Человек — существо земное. Может жить человек и без крыльев. Но, если стал человек крылатым, если познал он радость свободного полета, уже нельзя отнять у него крылья. Крылатый человек, лишенный голубых просторов, — точно подбитая птица. Летчик, «списанный» на землю, стремится уйти подальше от авиации, чтобы не бередить незаживающую рану, не множить тоску свою по полету.
Сначала Комов твердо решил демобилизоваться и уйти на «гражданку», но Комов был не только летчиком, он был коммунистом, он знал, что успех летчика в воздухе готовится на земле. После «комиссии» Анатолий Комов попросился в свою часть, командование дивизии поддержало его, и майор Комов был назначен заместителем командира полка по политической части…
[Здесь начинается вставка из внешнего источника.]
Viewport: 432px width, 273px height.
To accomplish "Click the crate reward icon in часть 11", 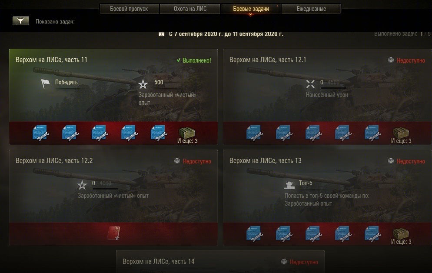I will coord(187,133).
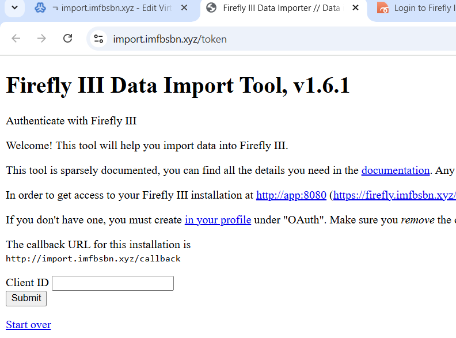Select the Firefly III Data Importer tab

pyautogui.click(x=281, y=9)
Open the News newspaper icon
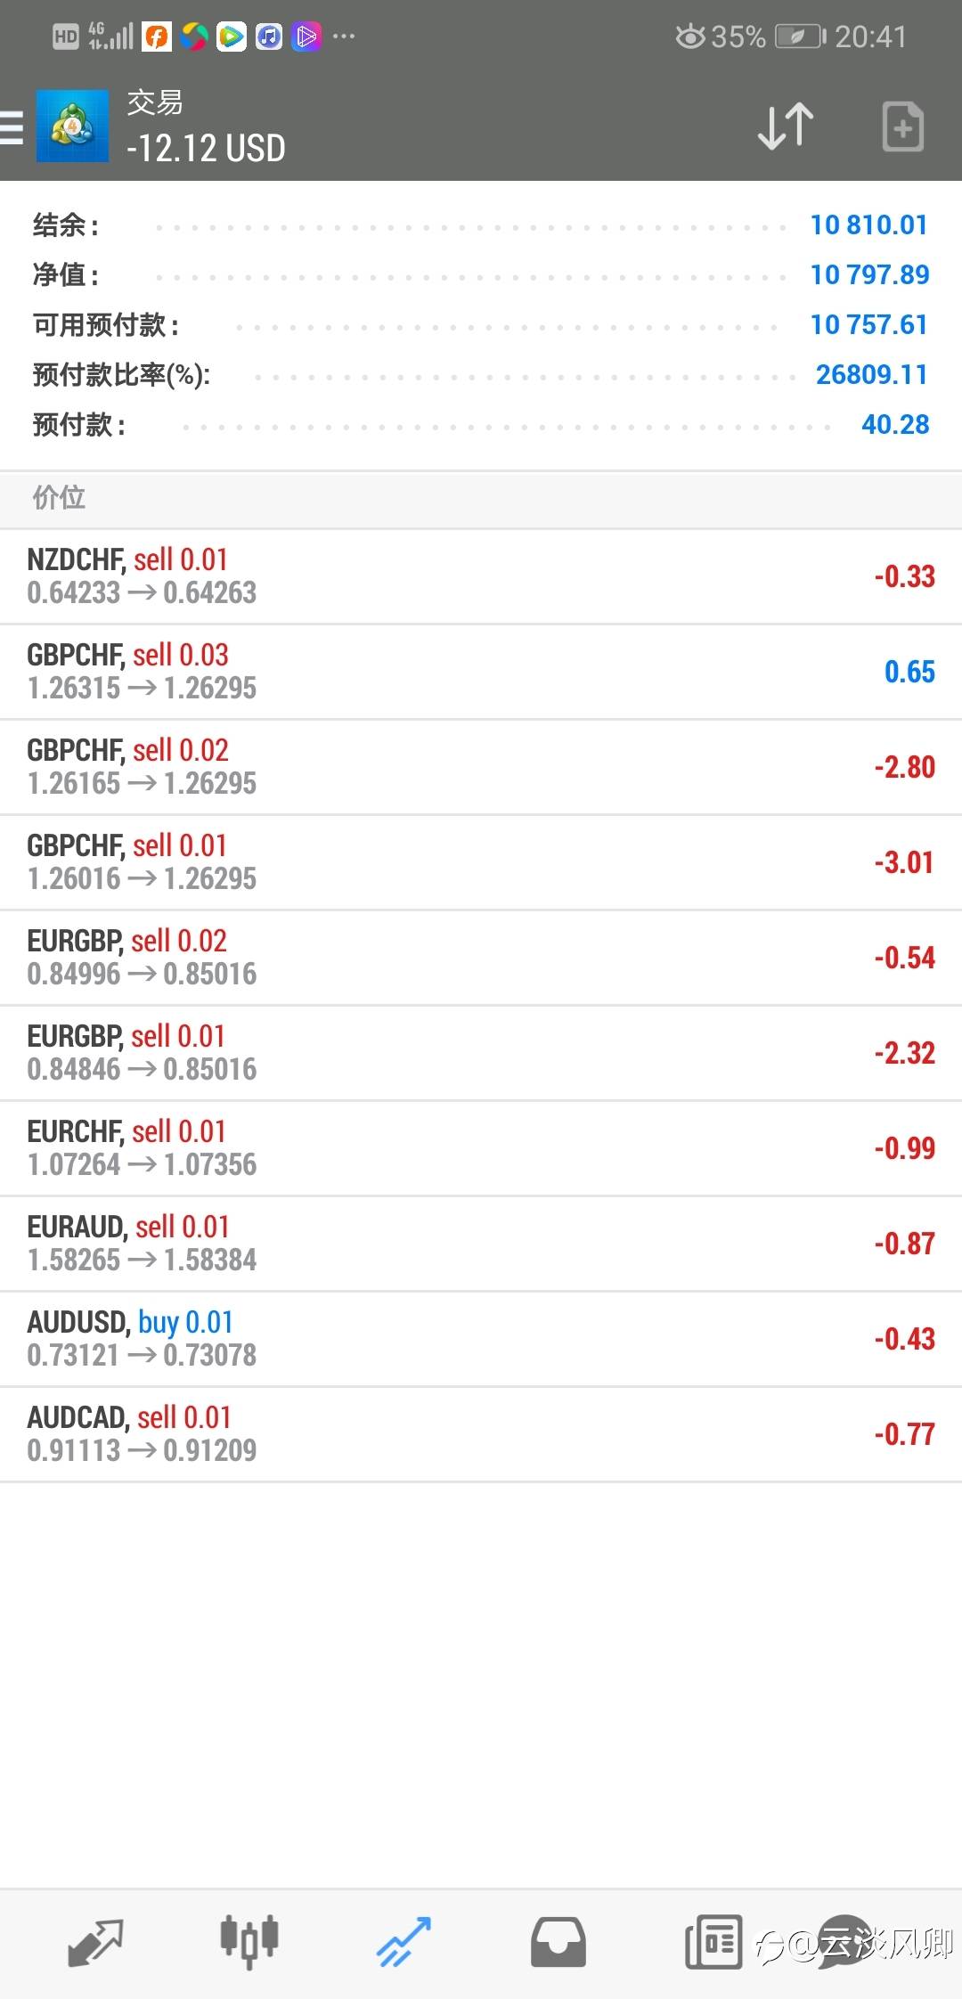 713,1942
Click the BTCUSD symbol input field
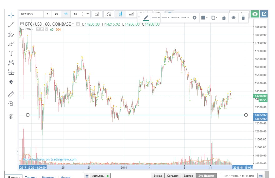Screen dimensions: 275x178 (30, 14)
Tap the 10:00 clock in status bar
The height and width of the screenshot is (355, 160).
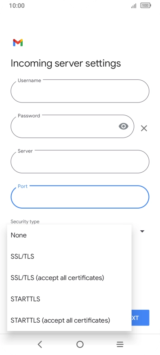click(x=17, y=5)
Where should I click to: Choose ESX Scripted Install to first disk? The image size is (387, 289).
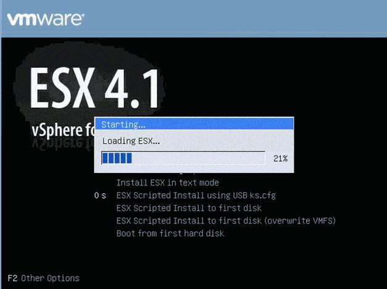click(189, 208)
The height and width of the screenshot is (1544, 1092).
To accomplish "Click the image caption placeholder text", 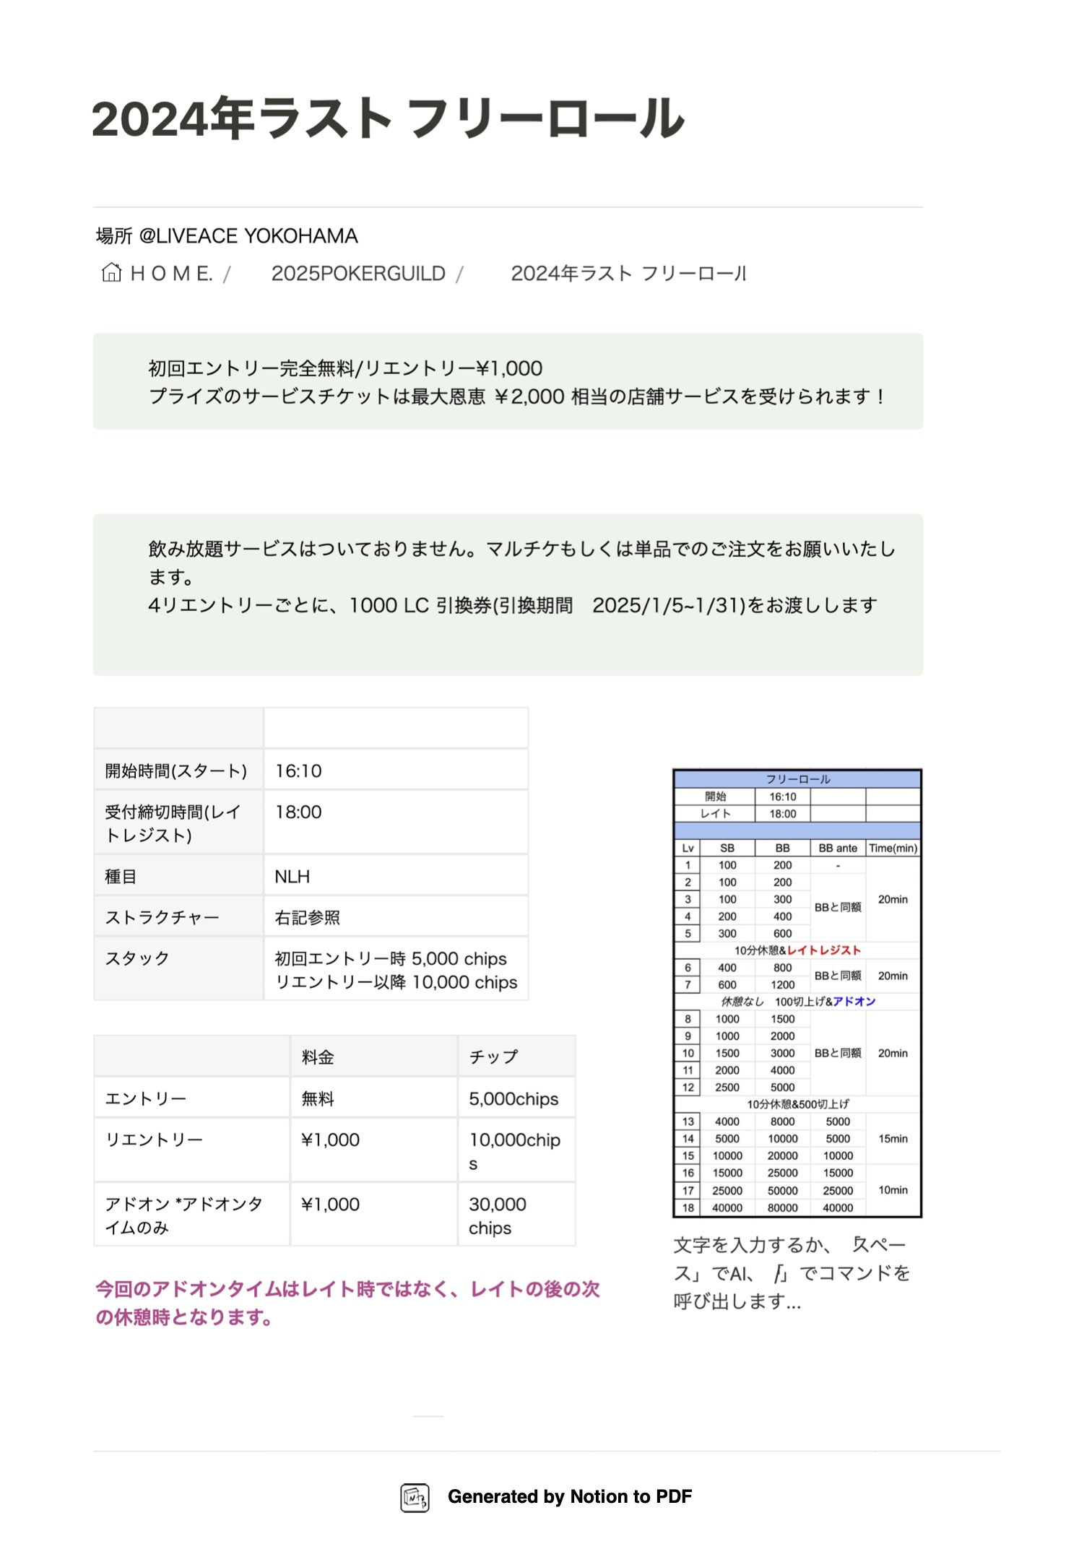I will [x=792, y=1272].
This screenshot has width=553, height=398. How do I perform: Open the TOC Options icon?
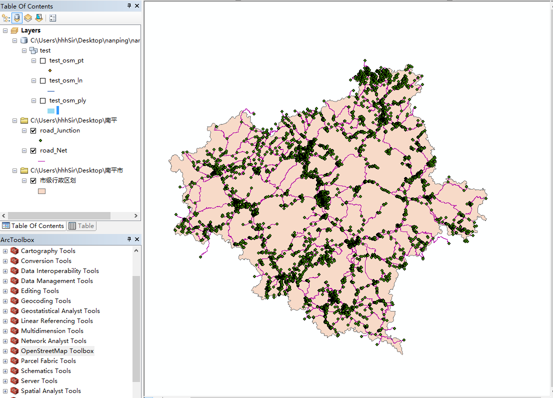(x=53, y=18)
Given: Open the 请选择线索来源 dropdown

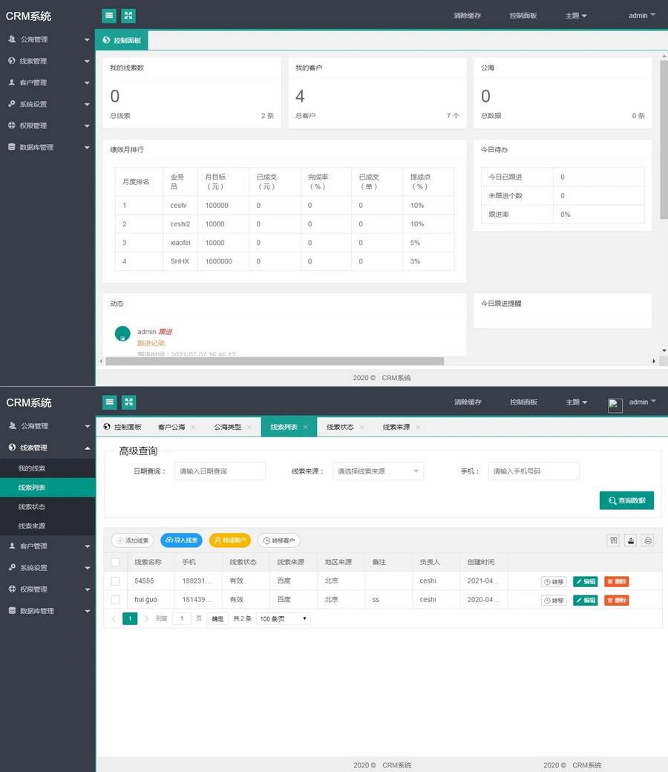Looking at the screenshot, I should click(377, 471).
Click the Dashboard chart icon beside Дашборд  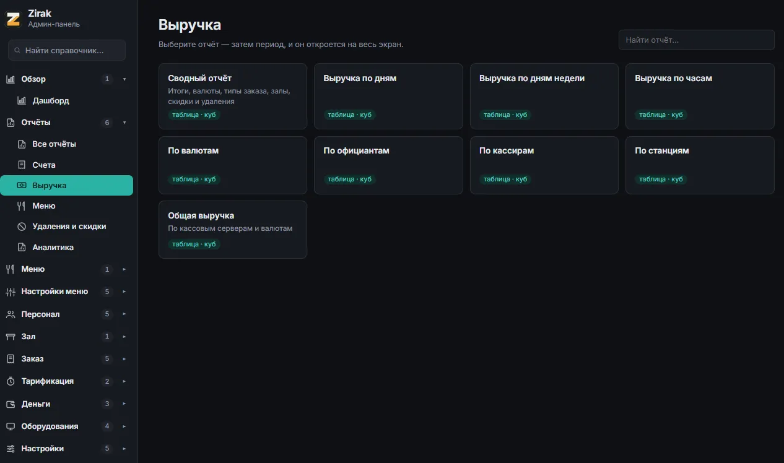point(22,100)
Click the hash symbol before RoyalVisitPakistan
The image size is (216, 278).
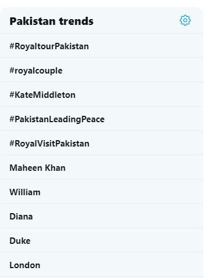[12, 144]
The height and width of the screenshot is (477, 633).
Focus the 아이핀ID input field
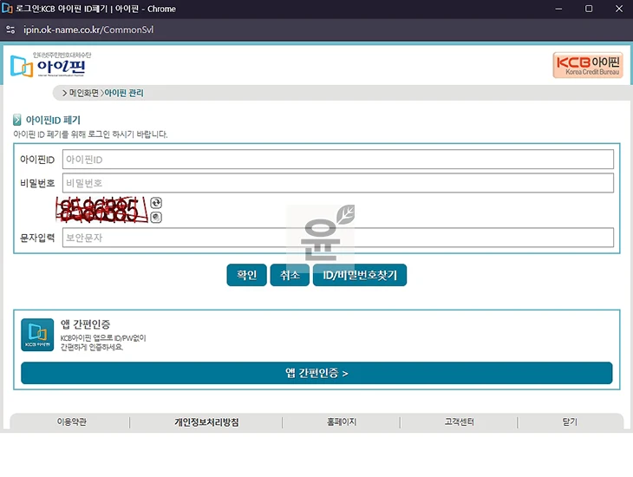pos(337,160)
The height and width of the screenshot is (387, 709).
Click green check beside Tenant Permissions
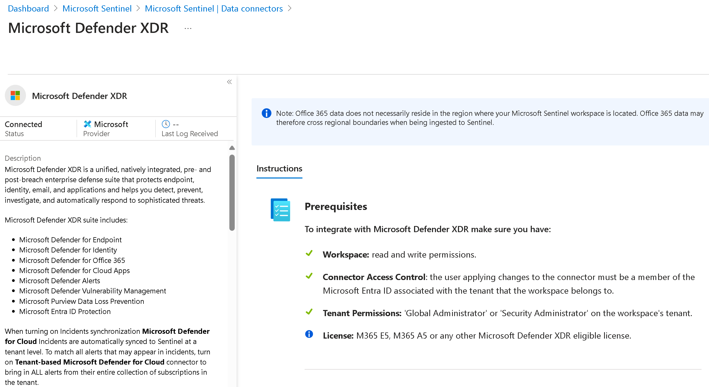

Проследив за взлетом самолета, Комов еще раз позвонил на старт и спустился вниз, к себе в кабинет. В комнате пахло табаком. Не зажигая свет, он широко распахнул окно.
— Можно к вам, товарищ майор? — услышал Комов и по голосу узнал техник-лейтенанта Родина. В минувшую войну с Михаилом Родиным, тогда еще старшим сержантом, они воевали вместе. Родин был подвижный, общительный человек с загорелым, скуластым лицом и по-юношески чистыми голубыми глазами. Была у него и одна слабость — любил Родин покушать. Летчики да техники — народ на язык острый — звали его так: «Кого бы покушать». Родин на свое прозвище откликался, не обижаясь, и добродушно говорил: «Во-во, кого бы покушать?» — обычно извлекая из кармана комбинезона полукружье завернутой колбасы. Отрезав перочинным ножом солидный кус, он отправлял его в рот и, жмурясь от удовольствия, приговаривал: «Много ли человеку надо — поел, как вол, и сыт до обеда!»
Родин вошел в кабинет, поздоровался, справился о здоровье Комова, получив разрешение, закурил и неожиданно сказал:
— Вы, товарищ майор, бывали за границей, людей повидали всяких…
— Ну? — выжидательно произнес Комов, понимая, что лейтенант, как всегда, при «подходе к цели» делает «большой разворот».
— Вот, скажем, иностранец — он курево по-нашему нипочем курить не станет, — продолжал Родин. — Иностранец пачку возьмет, щелкнет по донышку, губами сигарету вытащит — он это с большим форсом сделает — и закурит так, как ни один русский человек никогда не закурит.
— Подмечено верно, но пока не пойму к чему это…
— Я вам, товарищ майор, все расскажу по порядку. Сегодня — это было в полдень — сдал я самолет капитану Панину, он вырулил на старт и взлетел. Солнце печет, штиль, рулежная полоса нагрелась, аж через сапог жжет. «Ну, — думаю, — у меня впереди минут тридцать времени, пойду в холодок». Я повернулся и пошел к сараю, там тень, лег на траву, лежу. Вдруг слышу кто-то идет, подошел, присел на корточки, огляделся — меня в траве не видать ему, — достал пачку сигарет и вот таким манером, точно так, как я вам рассказывал, закурил… — Родин замолчал и выжидательно посмотрел на майора.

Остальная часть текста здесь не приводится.